Figure 3.

Sustained secretion of therapeutic levels of hAAT from the C-AT vector in either SCID or C57BL mice. (A) The mean total serum levels of hAAT observed in groups of either SCID (squares) or C57BL (circles) mice receiving either low dose (5 × 10¹¹ particles) (open symbols) or high dose (1.4 × 10¹³ particles) (filled symbols) single injections of the C-AT vector measured at time points ranging from 1 to 16 wk after injection. For each strain, the high-dose curve is significantly different from the low-dose curve (P = 0.009 for SCID, P = 0.02 for C57BL), but the strains do not differ from each other. (B) Analogous data with the E-AT vector. None of these differences were significant. (C) An immunoblot of sera taken from several of the C-AT vector-treated mice at 11 wk after vector administration. Ten microliters of a 1:100 dilution of serum was electrophoresed by 10% SDS/PAGE, blotted, and incubated with 1:1,500 dilution of goat anti-hAAT-horseradish peroxidase conjugate (Cappel/ICN).

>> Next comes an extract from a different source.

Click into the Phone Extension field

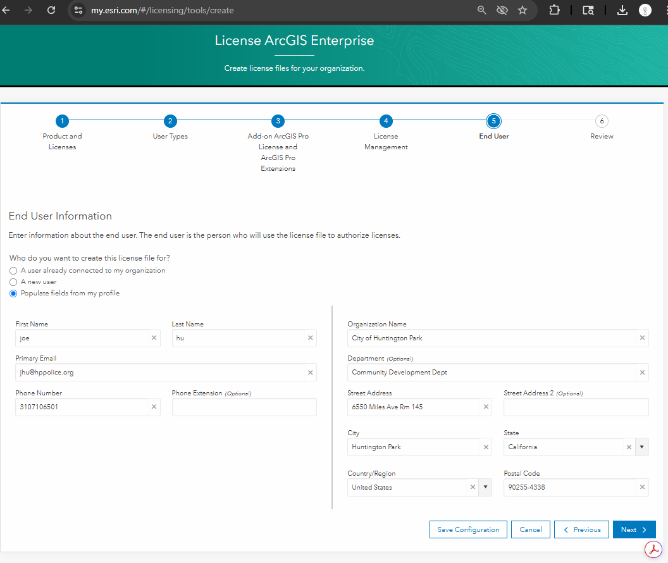244,407
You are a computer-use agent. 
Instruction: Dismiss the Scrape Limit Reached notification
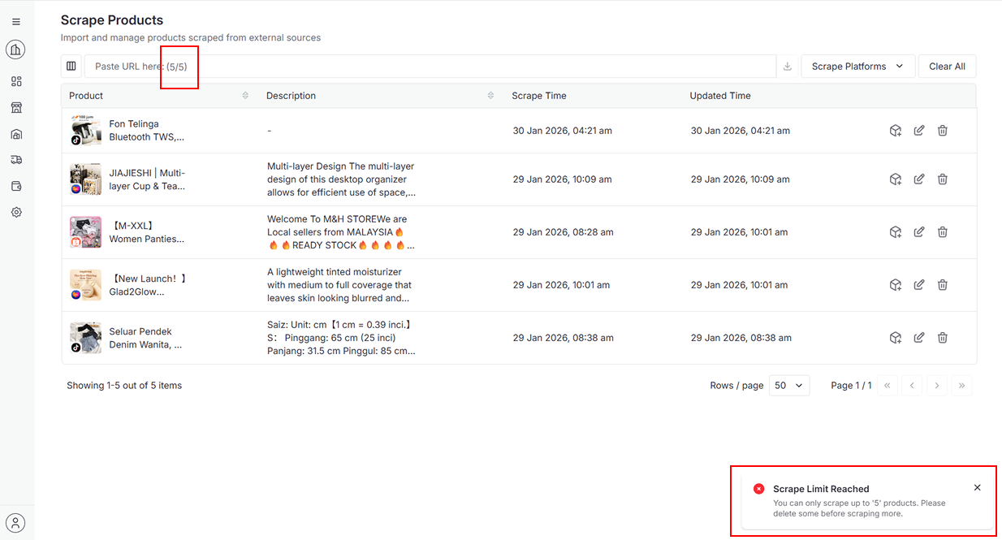tap(977, 488)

Samples from three high-dose SCID (h1–h3), one high-dose C57BL (h3), and three low-dose C57BL (lo1–lo3) were included, along with one negative control (saline-injected = sal) serum to indicate the level of reactivity with endogenous mAAT. As a standard, hAAT was added either to negative-control C57BL serum (first hAAT lane) or to PBS (second hAAT) lane to a final equivalent serum concentration of 100 μg/ml.